# Service tokens

Service tokens are credentials for machines — CI jobs, Docker builds, Kubernetes workloads, and
agent sandboxes. Each is an independent principal **bound to one application environment**: that
binding selects the org, app, and environment it resolves at runtime, plus the group slices
composed into it. A token can be revoked on its own.

## How they work

A service token is self-contained: the token string carries its own private key. The server
stores only a **SHA-256 hash** of the token (to authenticate it) and its **public key** (to wrap
environment keys to it). This means a machine holding the token can unwrap any environment DEK
granted to it entirely offline — the server never had the token's private key.

Because tokens are generated on the client, the full token is shown **once** at creation. Copy it
then; it cannot be retrieved later.

## Creating a token

**In the web dashboard:** Organization → **Service tokens** → **Mint token**. Copy the `skt_…`
value from the one-time dialog.

**With the CLI**, bind the token to an application environment.
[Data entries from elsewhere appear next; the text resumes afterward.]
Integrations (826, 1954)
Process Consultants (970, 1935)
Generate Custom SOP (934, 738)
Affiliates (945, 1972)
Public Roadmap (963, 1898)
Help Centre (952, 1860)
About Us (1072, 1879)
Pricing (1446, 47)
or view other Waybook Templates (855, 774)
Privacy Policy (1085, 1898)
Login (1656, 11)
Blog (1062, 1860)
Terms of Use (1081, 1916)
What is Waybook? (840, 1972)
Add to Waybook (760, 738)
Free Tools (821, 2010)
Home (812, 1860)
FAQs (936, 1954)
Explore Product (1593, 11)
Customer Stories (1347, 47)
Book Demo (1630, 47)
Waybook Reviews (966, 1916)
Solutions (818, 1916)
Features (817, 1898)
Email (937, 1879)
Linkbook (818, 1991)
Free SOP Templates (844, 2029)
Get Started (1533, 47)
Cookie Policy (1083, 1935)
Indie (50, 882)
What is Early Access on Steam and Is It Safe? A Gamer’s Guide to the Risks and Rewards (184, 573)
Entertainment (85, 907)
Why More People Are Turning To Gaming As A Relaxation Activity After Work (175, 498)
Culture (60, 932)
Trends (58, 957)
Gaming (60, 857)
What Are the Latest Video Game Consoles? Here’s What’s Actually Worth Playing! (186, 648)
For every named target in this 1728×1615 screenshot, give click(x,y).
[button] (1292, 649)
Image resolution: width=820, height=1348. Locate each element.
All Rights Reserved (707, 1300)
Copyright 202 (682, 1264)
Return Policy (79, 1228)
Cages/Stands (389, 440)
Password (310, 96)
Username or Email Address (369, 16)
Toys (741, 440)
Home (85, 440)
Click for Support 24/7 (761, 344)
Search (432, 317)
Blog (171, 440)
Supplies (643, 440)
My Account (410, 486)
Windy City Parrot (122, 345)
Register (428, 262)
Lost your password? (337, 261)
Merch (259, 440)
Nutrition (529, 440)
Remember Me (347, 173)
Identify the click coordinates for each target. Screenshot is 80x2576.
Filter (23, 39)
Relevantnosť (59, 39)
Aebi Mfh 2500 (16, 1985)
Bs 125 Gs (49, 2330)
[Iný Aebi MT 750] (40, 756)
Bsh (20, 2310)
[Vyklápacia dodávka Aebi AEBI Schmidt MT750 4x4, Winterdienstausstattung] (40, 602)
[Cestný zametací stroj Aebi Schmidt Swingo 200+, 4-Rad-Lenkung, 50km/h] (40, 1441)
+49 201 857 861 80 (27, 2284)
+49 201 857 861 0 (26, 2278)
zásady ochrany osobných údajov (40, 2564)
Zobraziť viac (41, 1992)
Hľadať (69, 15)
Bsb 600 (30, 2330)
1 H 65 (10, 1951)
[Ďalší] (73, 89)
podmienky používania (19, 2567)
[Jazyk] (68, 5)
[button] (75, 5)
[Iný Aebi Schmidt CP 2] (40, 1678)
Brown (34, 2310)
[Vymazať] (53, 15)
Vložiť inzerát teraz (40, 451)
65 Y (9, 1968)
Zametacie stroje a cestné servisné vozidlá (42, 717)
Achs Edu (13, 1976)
Creation auto-grants that
environment's key **and** every group composed into it (at the matching slug):

```bash
seekrit token create --name ci-deploy --app storefront --env production
# prints:  skt_XXXXXXXX_...    (save it now)
```

To also authorize an alternate group slice for `run --with` overrides, add `--allow`:

```bash
seekrit token create --name dev --app storefront --env dev --allow auth-providers=staging
```

Pass `--no-grant` to mint the token without any grants, then grant environments explicitly:

```bash
seekrit token create --name ci-deploy --app storefront --env production --no-grant
seekrit grant --token skt_XXXXXXXX --app storefront --env production
```

## Admin tokens

By default a token holds **member**-level API access — its real power is the environment keys
wrapped to it. Pass `--admin` to mint an **org-scoped admin token** that also passes admin-gated
routes: creating apps, groups, and environments, composing groups, granting keys, and minting
further tokens. This is what lets automation and AI agents provision structure headlessly, with no
browser session.

```bash
seekrit token create --name agent-admin --admin
# org-scoped: no --app/--env needed
```

An admin token needs no environment binding to provision, but you can still bind one
(`--admin --app storefront --env production`) so it can both manage structure and decrypt that
environment. Only an admin caller (an admin user, or another admin token) may create an admin
token — capability never escalates itself. Scope admin tokens tightly and prefer a short lifetime.

## Using a token

Set it as `SEEKRIT_TOKEN`; it selects the org, app, and environment on its own:

```bash
export SEEKRIT_TOKEN=skt_XXXXXXXX_...
export SEEKRIT_API_URL=https://api.your-seekrit.example

seekrit export --format dotenv
seekrit run -- ./deploy.sh
```

Service tokens never need a passphrase — their private key is in the token string. A token can
only read or write the environments it was granted (its bound env + composed groups); it cannot
reach other environments in the org.

## Granting and revoking

Grants are per-environment. Grant a token from any environment's **Key access** panel, or with
`seekrit grant --token <id> --app <app> --env <env>`. When a token is retired:

```bash
seekrit token revoke skt_XXXXXXXX
```

Revocation stops the token from authenticating immediately. As with any principal, revoking the
grant doesn't rotate the key — see [Access & key grants](/docs/concepts/access-control#revocation-vs-rotation).

> **Warning:** Treat a service token like a password with decryption power. Scope it to only the environments it needs, store it in your platform's secret store (not in the repo), and rotate the environment key if a token leaks.

## Listing tokens

```bash
seekrit token list
```

Shows each token's id, name, status (active / expired / revoked), and last-used time.